▶ [Excerpt]:
'''

When I first began the recovery program, I thought self-love was hokey. I had all kinds of assumptions about it, you need to be self centred and shallow, it’s takes too much time and money, it’s froofy, pampering, time consuming, certainly not something I was into, up for and definitely not something I deserved!
In clinic, there are many groups centred around self love, but when I began, I didn’t even understand Self-Soothing and Self-Compassion were amongst them.
I guess I should go a bit deeper, I always considered myself someone who was mindful, in touch with myself and my surrounding. I love to get out in nature, to spend time where it’s peaceful’ I have a natural gift with animals; even one of the classes I instruct’ consists of yoga, tai chi, and mediation. I thought I was pretty in touch.

'''

According to the excerpt above about self-love, why did the writer first think self-love was hokey?

▶ [Raw data]:
'''

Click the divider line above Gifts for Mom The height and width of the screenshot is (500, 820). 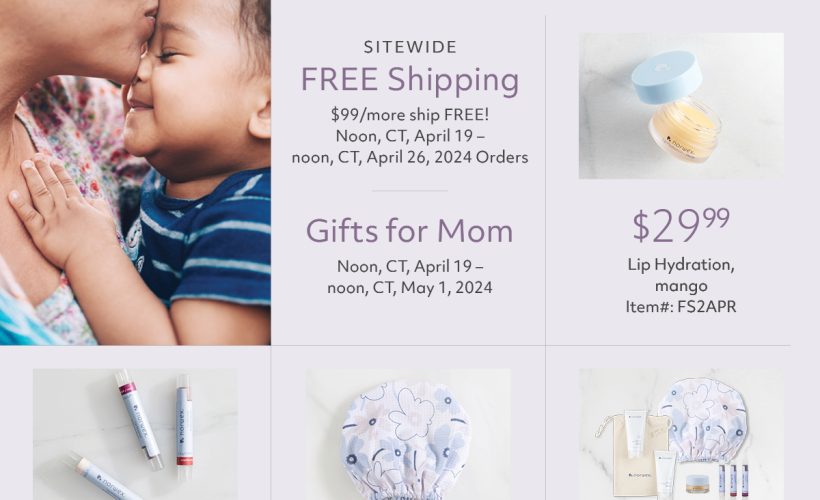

'''

▶ [Result for this task]: The writer assumed that self-love meant being self-centred and shallow, that it took too much time and money, and that it was froofy, pampering and time-consuming. The writer also felt it was not something they were into or up for, and definitely not something they deserved.